It’s common practice to bleed all four brake lines after opening any one brake line. However, if the brake line you open is an independent brake line, then no, you don’t have to bleed all 4 brakes. The type of brake fluids you can mix and the types you must never mix.
Moreover, do you need to bleed all brakes?
No you don’t need to bleed all four as long as you don’t let the reserve run dry. I would suggest in investing in some speed bleeders they make bleeding them cake. The rears really don’t get that hot so bleeding them is not as important as the fronts.

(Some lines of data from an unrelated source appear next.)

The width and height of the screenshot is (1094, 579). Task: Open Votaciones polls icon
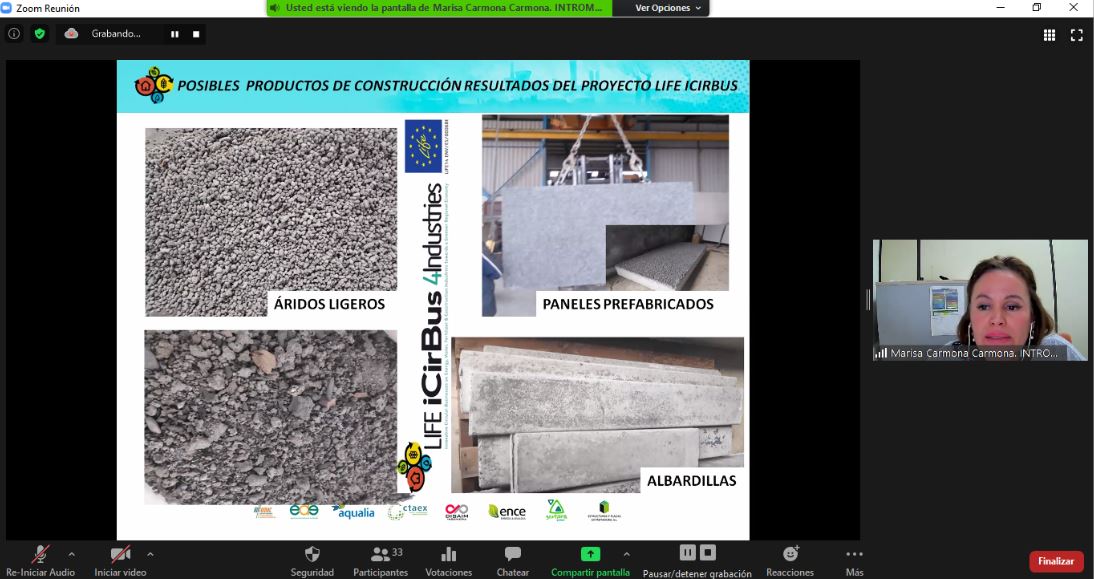[448, 555]
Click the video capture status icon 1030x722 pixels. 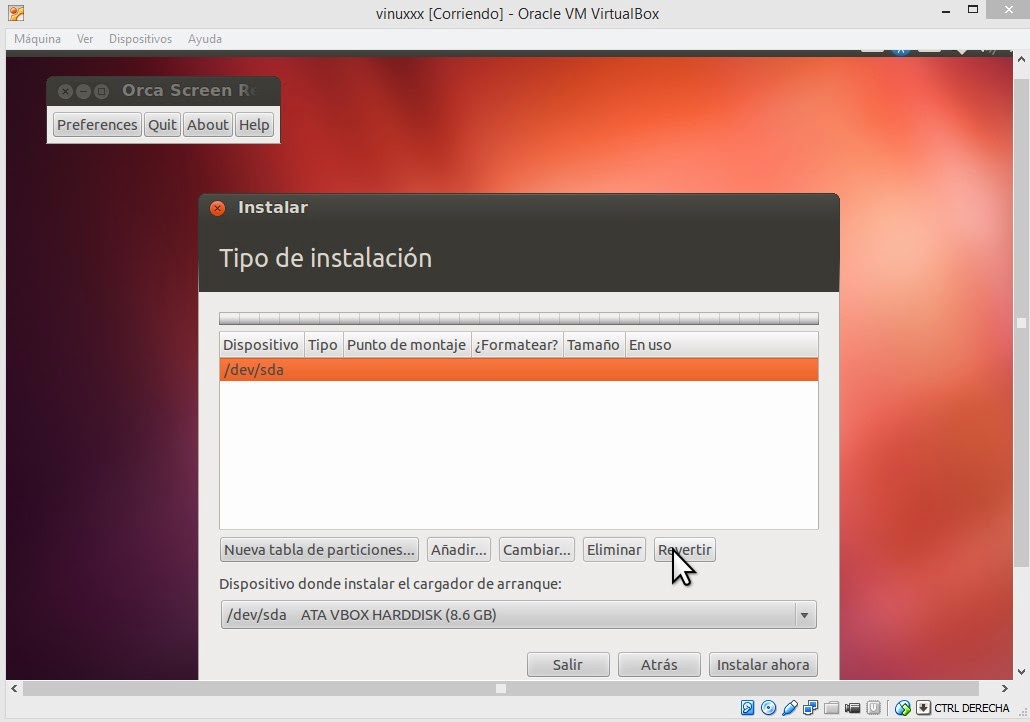pos(852,708)
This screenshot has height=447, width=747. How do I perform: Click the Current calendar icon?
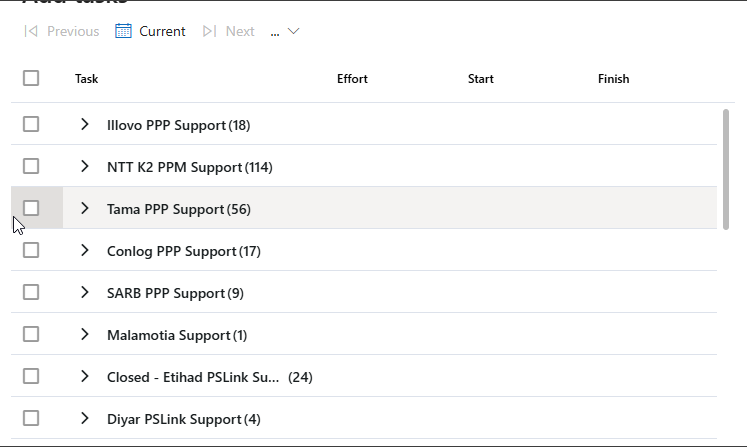(123, 31)
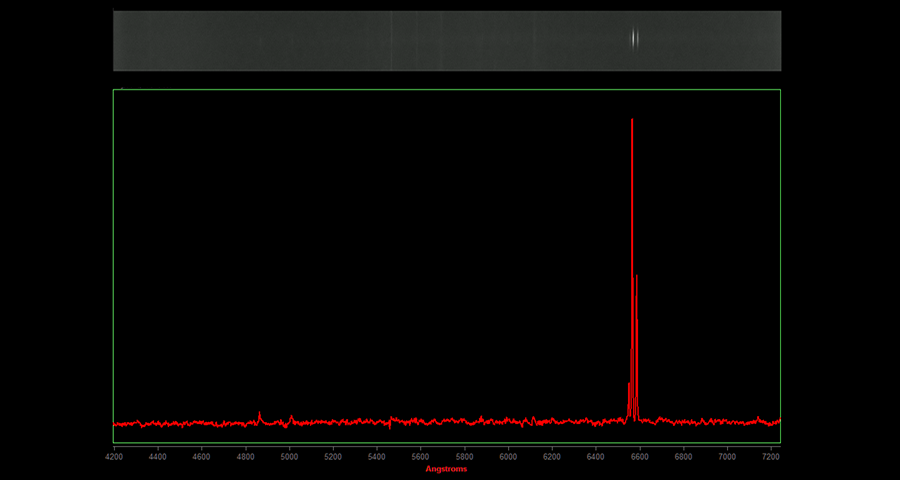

Furthermore, what happens if I don’t bleed my brakes? A quick brake refresher: brakes are hydraulic. But if air gets into the brake lines, either from an improper bleed or from a leak, then the force from the pedals compresses the air and not the fluid. That means the energy from your foot isn’t getting to the brakes like it should be.
Considering this, can you bleed all 4 brakes at once?
You sure can bleed all 4 at the same time. Just use the “gravity” method. That’s where you simply open all the bleeders at once and allow the fluid to run through by itself, keeping a sharp eye on the reservoir so it doesn’t run dry.
Why are my brakes not bleeding?
Brakes might not bleed for several reasons, commonly the brake bleeder screws can be rusted stuck, then you have to apply heat, very carefully, or an impact wrench, or drill them out, or just buy a new caliper.